§ Instructions for the task
Any pictures in the records below should be skipped; write out everything else exactly.

**** Record extracts ****

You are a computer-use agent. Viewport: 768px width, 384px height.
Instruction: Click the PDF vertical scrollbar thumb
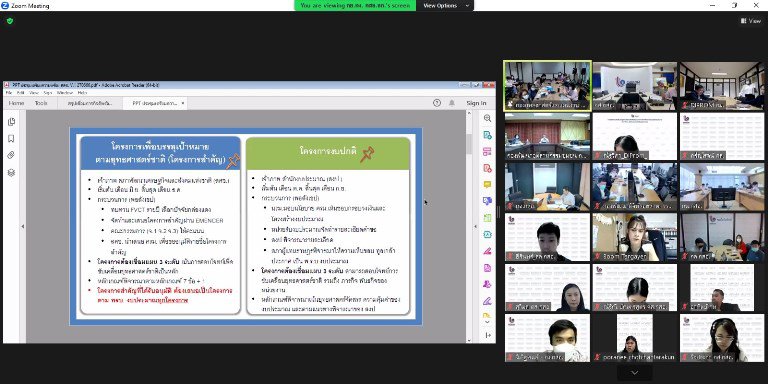[x=469, y=144]
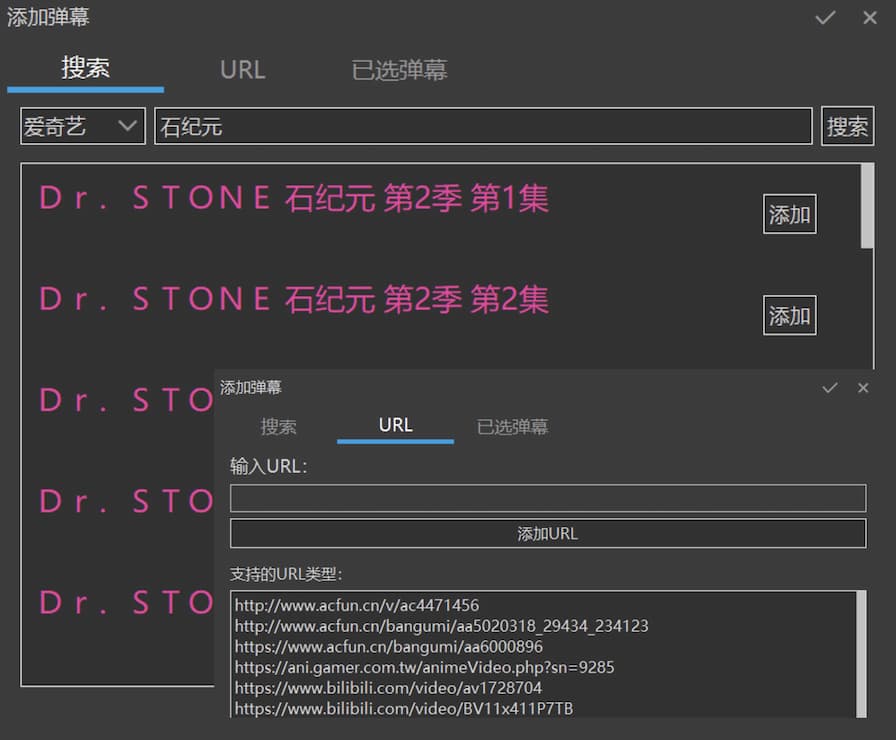The height and width of the screenshot is (740, 896).
Task: Click the bilibili BV11x411P7TB URL entry
Action: pos(404,708)
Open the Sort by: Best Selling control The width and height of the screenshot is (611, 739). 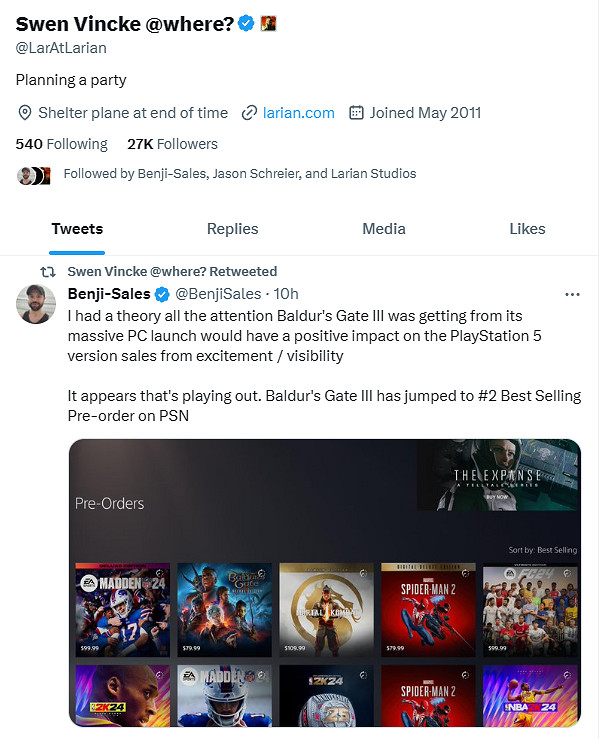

****

§ Result for this exercise
You are a computer-use agent. Viewport: 768px width, 384px height.
Instruction: Click the PDF vertical scrollbar thumb
[x=469, y=144]
The height and width of the screenshot is (740, 896).
Task: Click the bilibili BV11x411P7TB URL entry
Action: pos(404,708)
Open the Sort by: Best Selling control The width and height of the screenshot is (611, 739). 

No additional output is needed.